Population size and survival estimates for the rare damselflies, Coenagrion mercuriale and Ischnura pumilio
Article first published online: 27 JUN 2013
© 2013 The Royal Entomological Society
Insect Conservation and Diversity
Volume 7, Issue 3, pages 241–251, May 2014
How to Cite
Allen, K. A., Thompson, D. J. (2014), Population size and survival estimates for the rare damselflies, Coenagrion mercuriale and Ischnura pumilio. Insect Conservation and Diversity, 7: 241–251. doi: 10.1111/icad.12047
- Issue published online: 8 MAY 2014
- Article first published online: 27 JUN 2013
- Manuscript Accepted: 19 MAY 2013
- NERC . Grant Number: NER/A/S/2000/01322
- Environment Agency
- Coenagrion mercuriale ;
- conservation management;
- Ischnura pumilio ;
- population size;
- sex ratio;
- survey design;
- Coenagrion mercuriale is rare in the UK and is threatened across Europe. Ischnura pumilio is also threatened in the UK. Both species have suffered population declines in recent years and are vulnerable to habitat fragmentation and loss. Yet, reliable population size and survival estimates are scarce in odonate species. This study provides mark–release–recapture estimates of these parameters for UK stronghold populations of both species.

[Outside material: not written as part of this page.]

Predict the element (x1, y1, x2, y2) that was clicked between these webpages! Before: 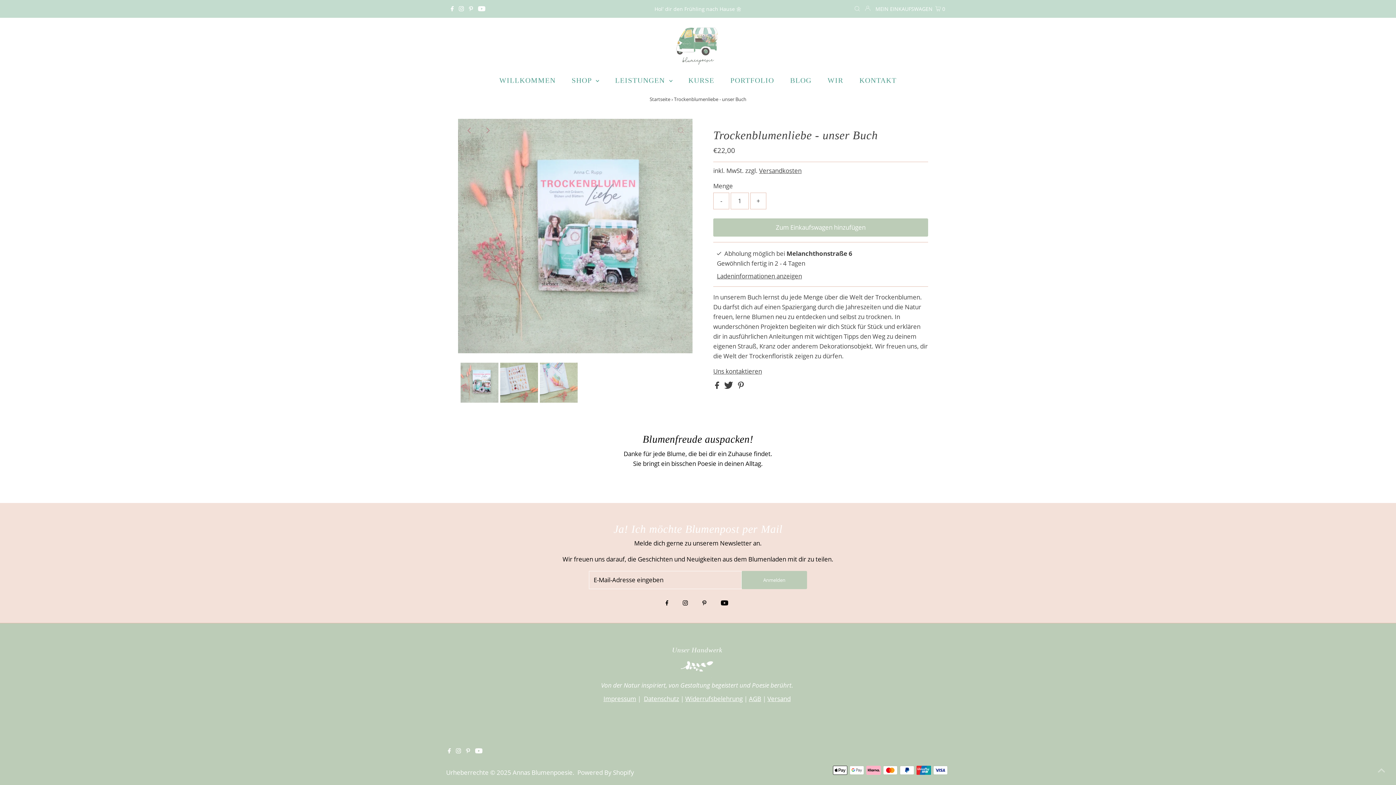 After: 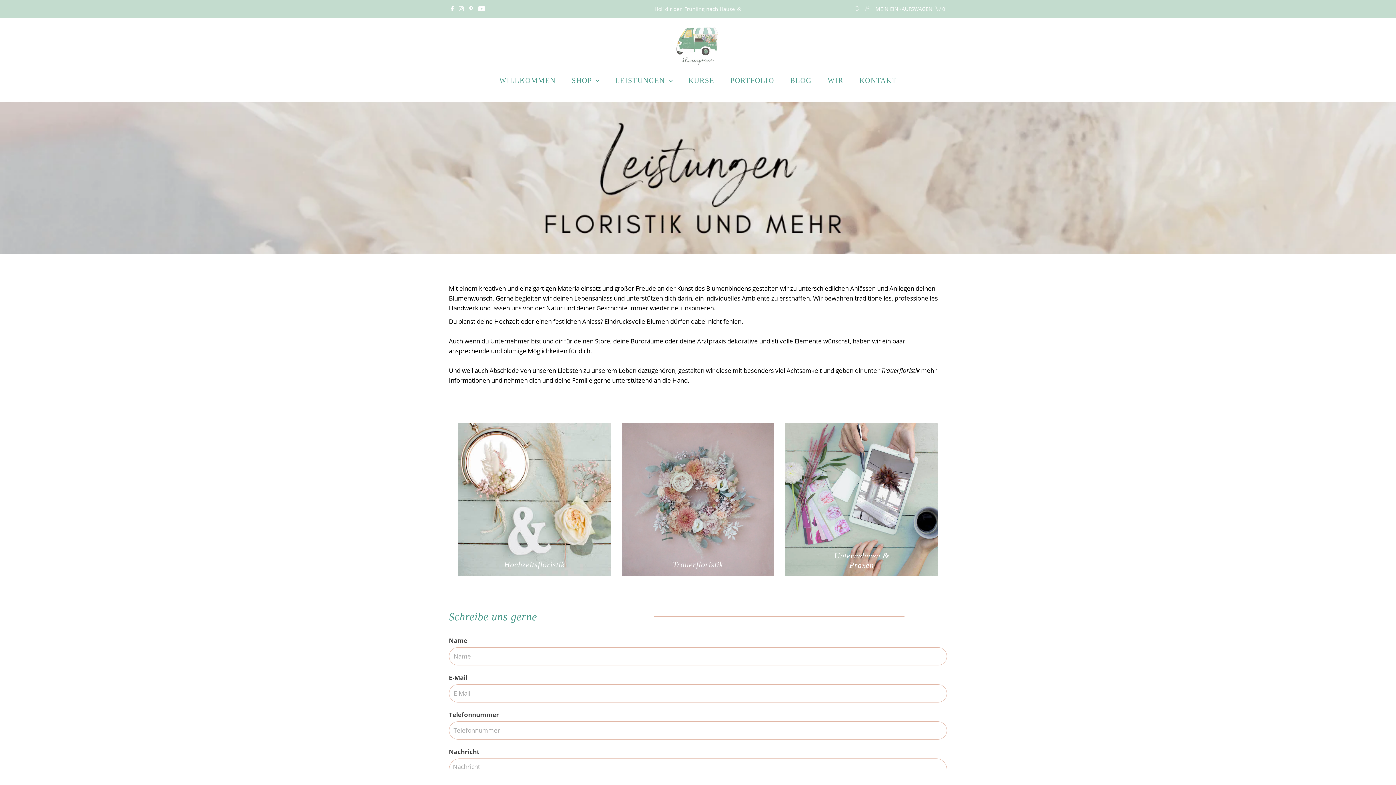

- Surveys were performed at four locations in southern England between 2001 and 2006. A total of 12 071 adult individuals were marked across nine populations. Mark–release–recapture modelling techniques were used to provide survival and recapture probabilities and population size estimates.
- This study presents the first Horvitz–Thompson estimates of population size in odonates, which are among the highest reported for damselflies. Maximum estimates for a single site were 63 662 ± 4997 for C. mercuriale and 7453 ± 382 for I. pumilio. More males than females were captured at all sites, but calculated estimates indicated a female-biased sex ratio in adult I. pumilio at one location.
- Daily survival probability is among the highest published for damselflies. Male and female survival was equal or very similar in all populations. Further effects of maturity, age, site, and time on survival were identified.
- Estimated population sizes are much greater than previously thought, suggesting that where habitat is maintained, populations of threatened odonates can be very large. Furthermore, greater proportions of females have been estimated where wider searching techniques were employed. This has implications for future study design if estimates are to be reliably used for conservation management.